A woman who served jail time near Seattle, Wash., for controversial dog breeding practices is now selling dogs online. On Sunday, Feb. 24, KOMO 4 News reported that Wendy Laymon, who was convicted of animal cruelty in 1999, continues to sell dogs over the Internet due to a loophole in federal regulations. According to Seattle area animal rescue PAWS, Laymon has had multiple animal cruelty cases filed against her with a number of convictions.
PAWS worked with the Snohomish County Prosecutor and the Snohomish County Licensing Department in 1999 to bring Laymon to court, where she pled guilty on six counts of doing business without a kennel license. Laymon was sentenced to 180 days in jail and a $2,400 fine. Upon her release, she was restricted from owning or selling animals in Washington State for two years.
Laymon has now relocated to Missouri, where she has opened a commercial breeding facility with as many as 100 dogs, according to government documents. Laymon also runs a website that calls itself a "non-profit, rescue adoption agency" for dogs in puppy mills.

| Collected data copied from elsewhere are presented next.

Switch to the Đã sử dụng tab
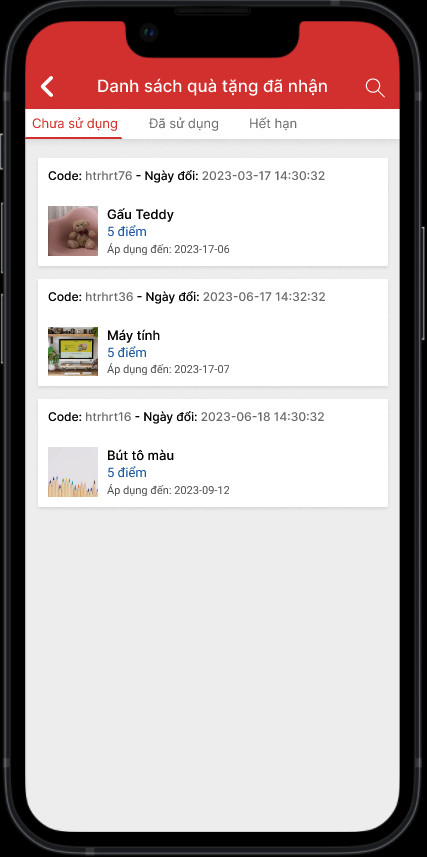The height and width of the screenshot is (857, 427). (x=184, y=124)
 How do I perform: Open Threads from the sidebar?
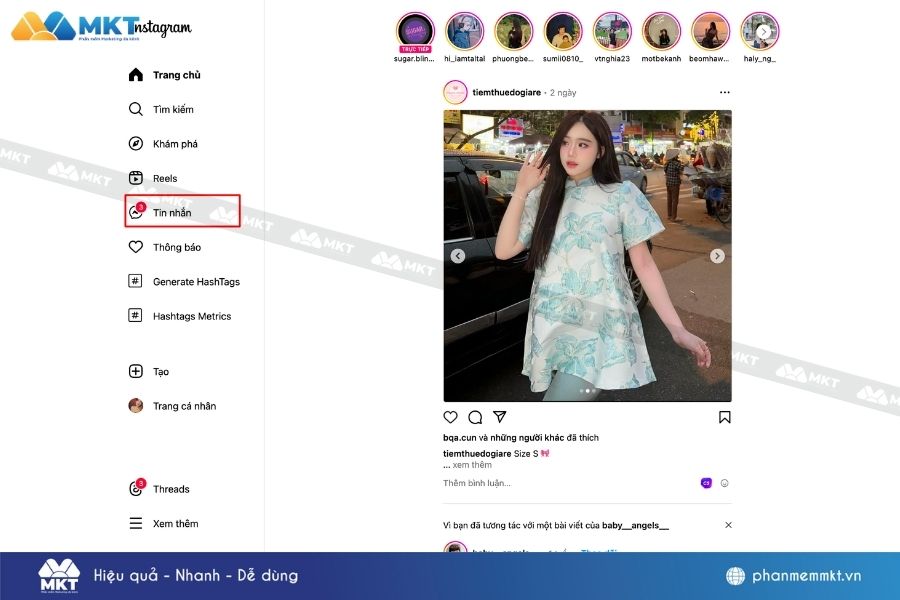170,489
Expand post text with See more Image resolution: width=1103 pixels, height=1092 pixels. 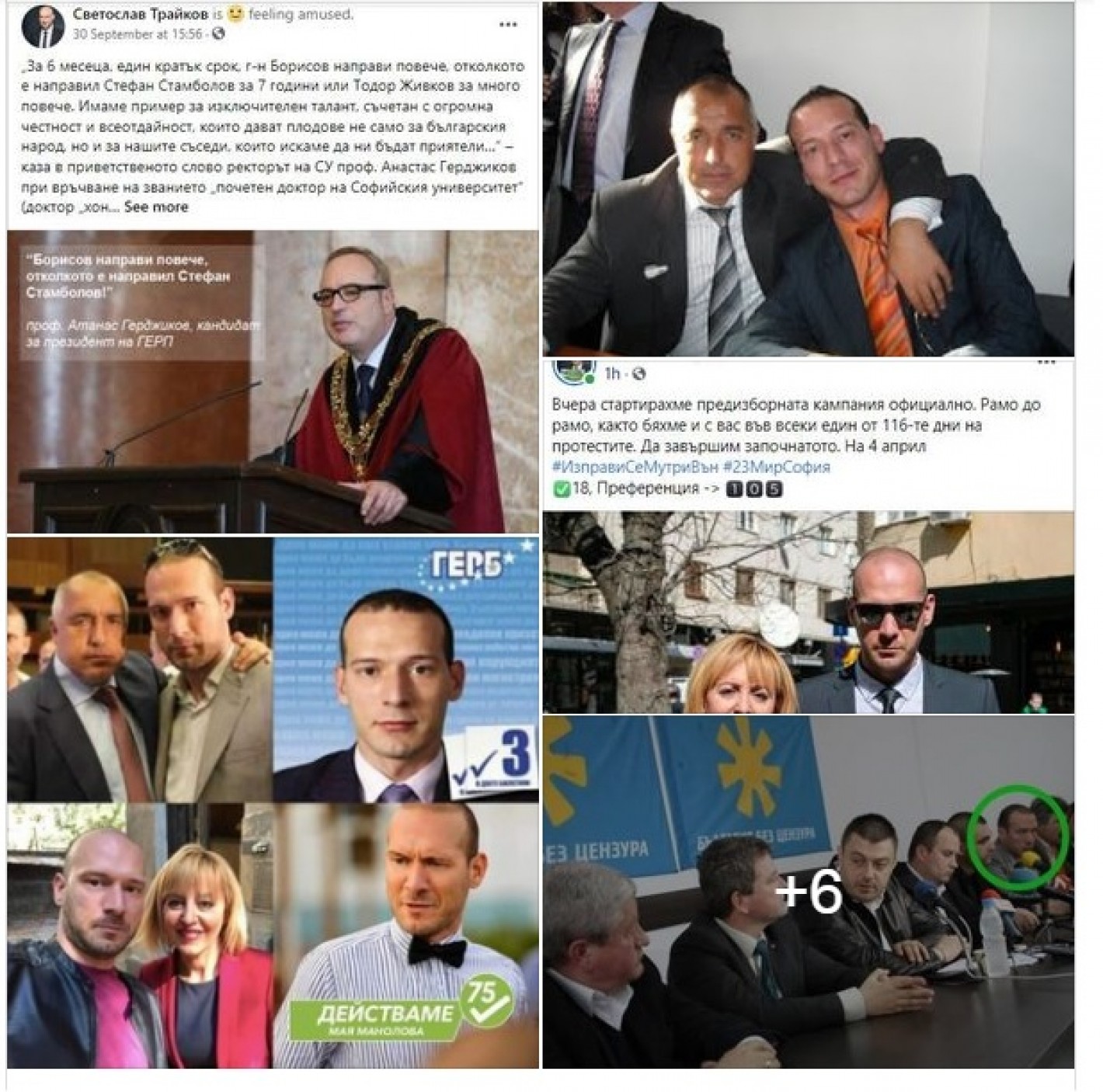click(156, 207)
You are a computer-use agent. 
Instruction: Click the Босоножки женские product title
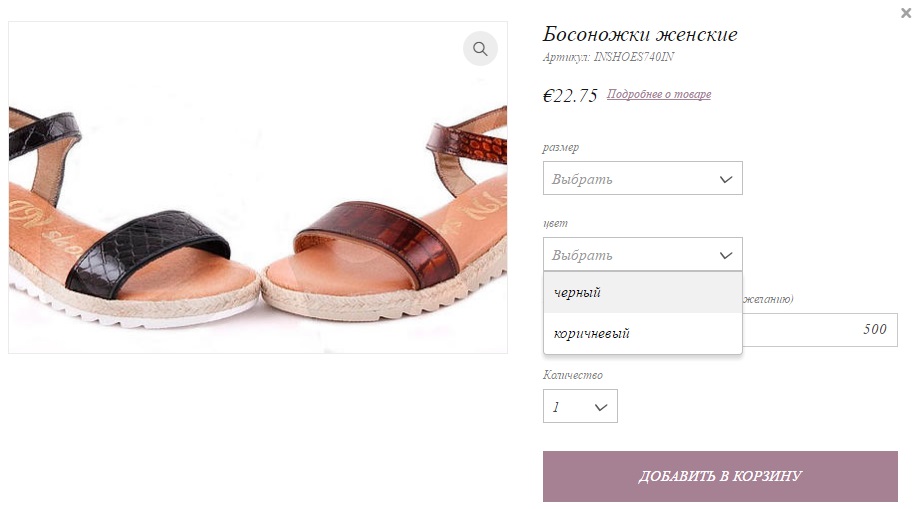[x=640, y=34]
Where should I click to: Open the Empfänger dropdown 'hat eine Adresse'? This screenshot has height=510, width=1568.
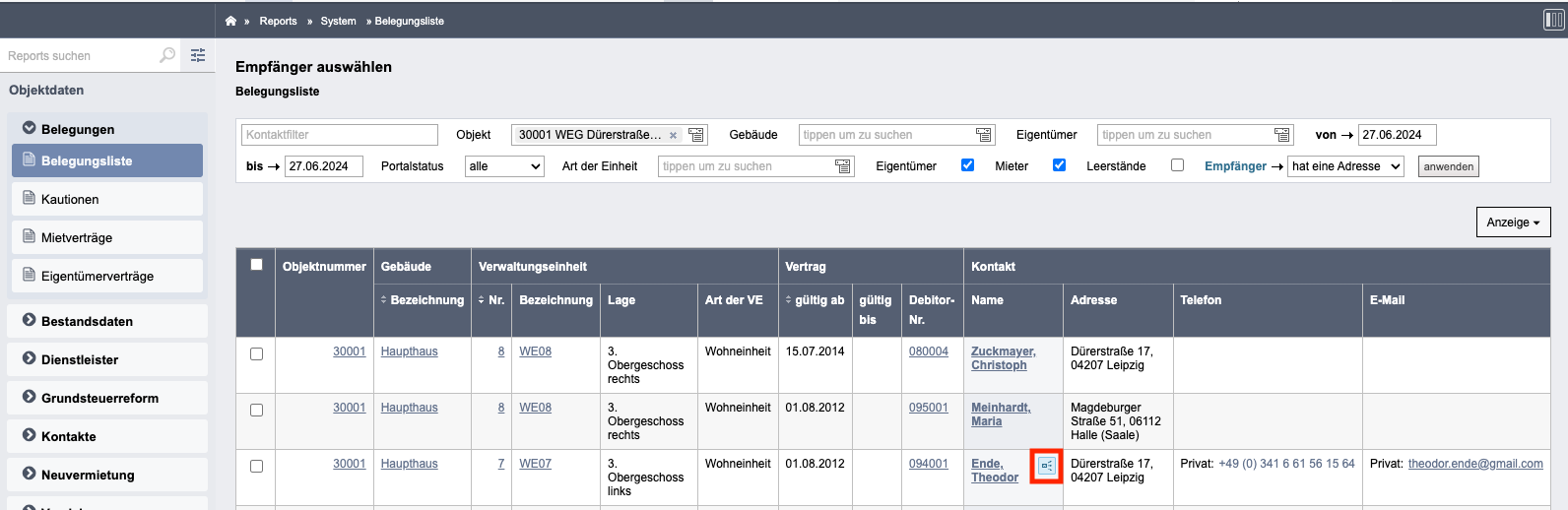pyautogui.click(x=1345, y=166)
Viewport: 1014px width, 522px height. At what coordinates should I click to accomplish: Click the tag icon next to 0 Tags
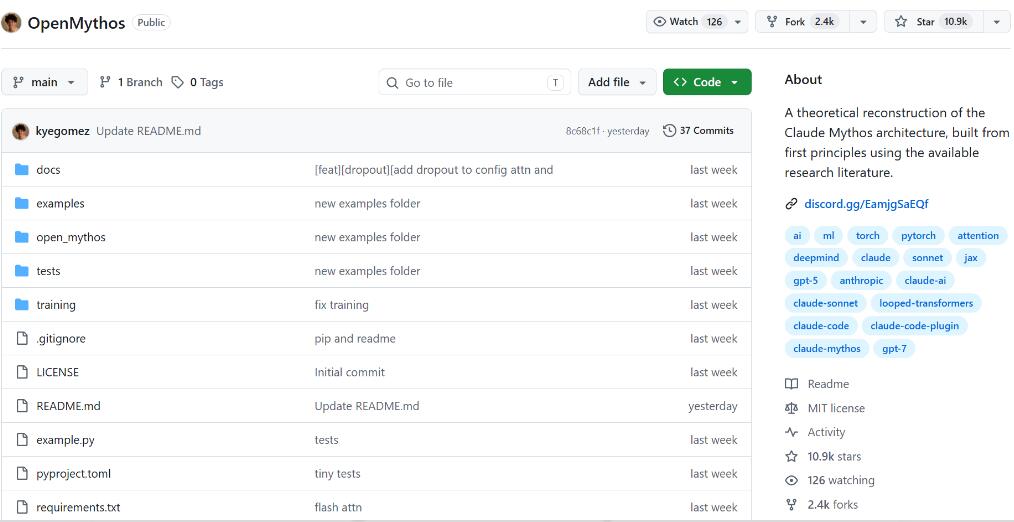[x=177, y=82]
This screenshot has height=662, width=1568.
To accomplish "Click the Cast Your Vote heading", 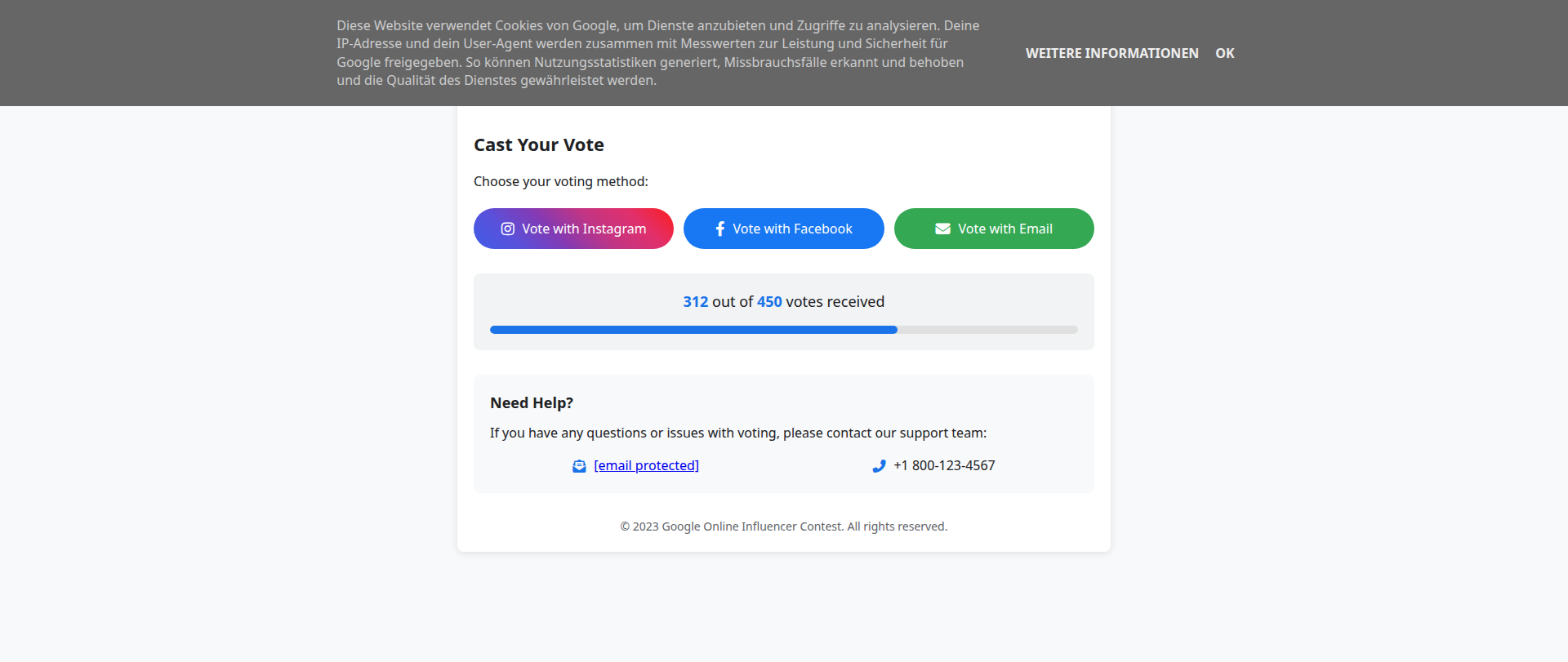I will 539,145.
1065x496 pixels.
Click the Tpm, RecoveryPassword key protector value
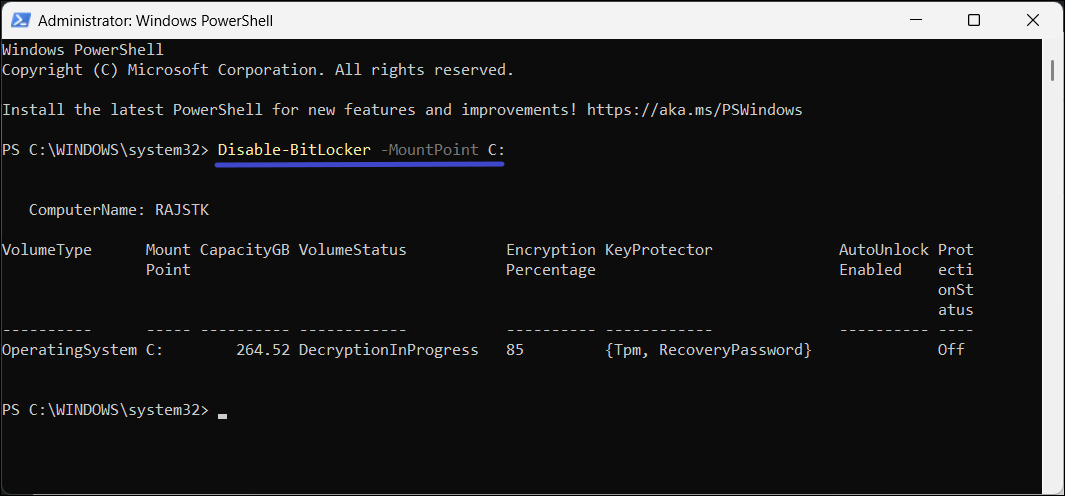708,350
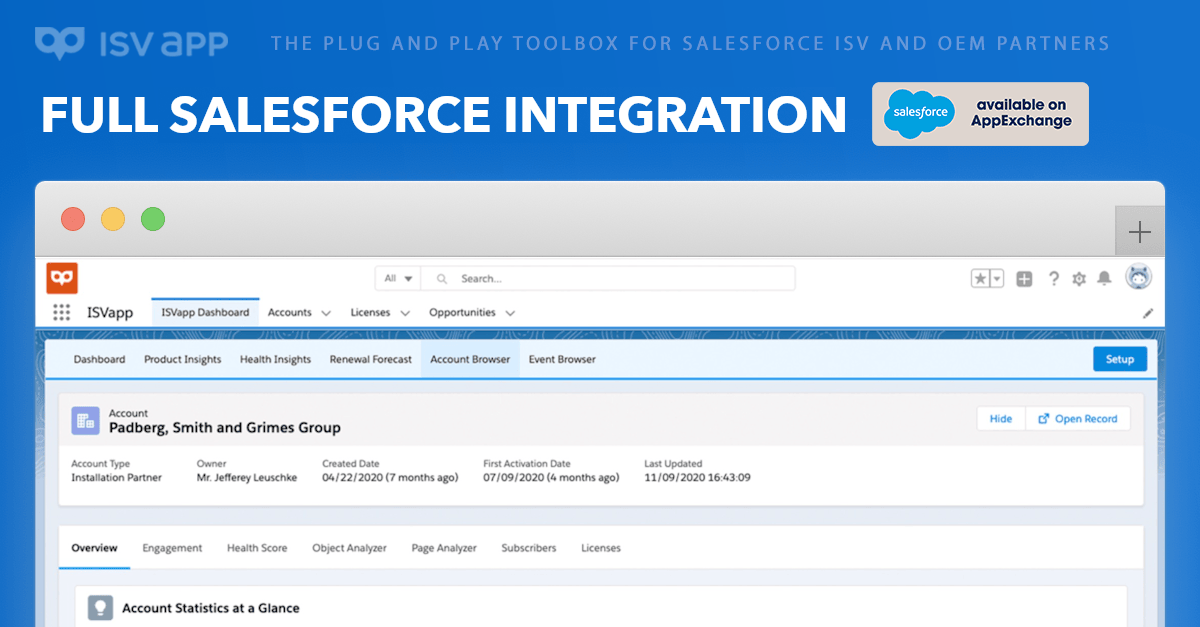
Task: Hide the account detail panel
Action: click(1001, 418)

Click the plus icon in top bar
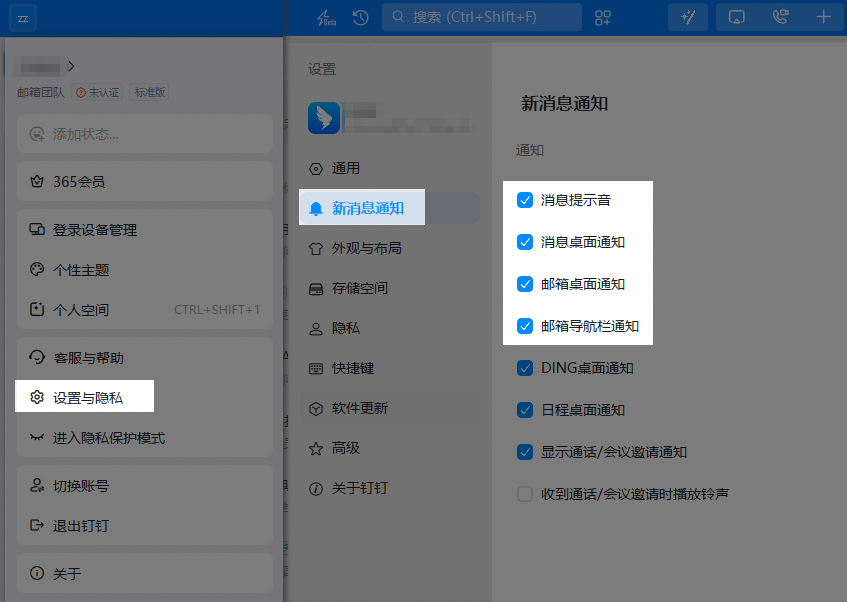coord(824,17)
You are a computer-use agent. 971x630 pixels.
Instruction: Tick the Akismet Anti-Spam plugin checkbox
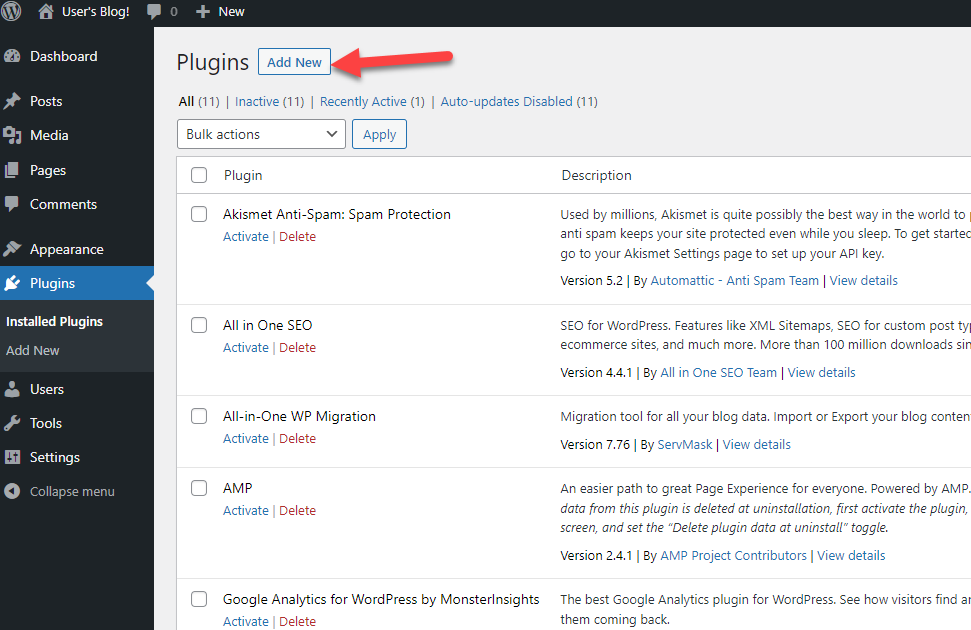click(199, 214)
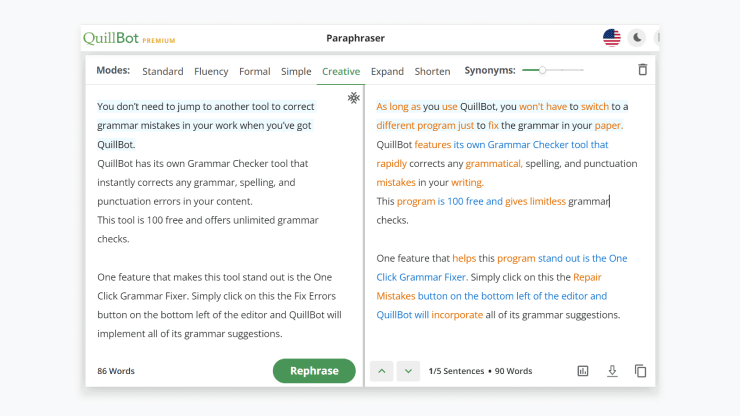This screenshot has height=416, width=740.
Task: Switch to Standard mode
Action: pyautogui.click(x=163, y=71)
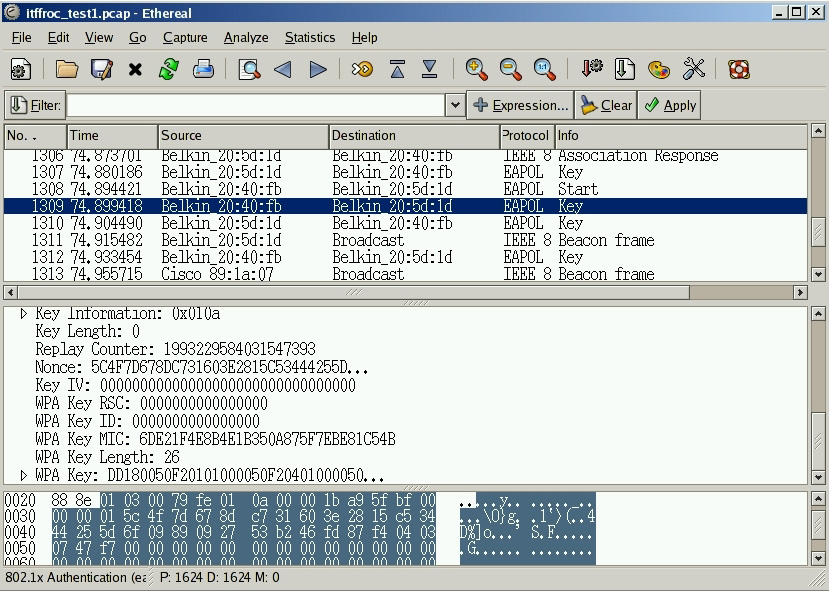This screenshot has width=829, height=591.
Task: Click the Expression... button
Action: coord(520,105)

According to KOMO 4 News, several sources say that Laymon is selling dogs for $1,000 or more.
One pet owner discussed her experience with Laymon approximately one year ago.
"The most petrified animal I’ve ever seen in my life," stated Jennifer Izzi, who adopted Frankie, a French bulldog who she found on the adoption website for $900 plus shipping.
Izzi, of Selbyville, Delaware, stated that when Frankie arrived, he was "skin and bones." The dog arrived with 50 other dogs in a van and was afraid to walk on grass or on the stairs.
Izzi's vet stated that Frankie was malnourished and had ear infections and kennel cough.
According to the Humane Society of the United States, Laymon's operation is a puppy mill. Puppy mills are frequently associated with animal cruelty cases, as they house large quantities of dogs for the specific purpose of producing puppies. Many of the parent dogs are never socialized and live their entire lives in cages.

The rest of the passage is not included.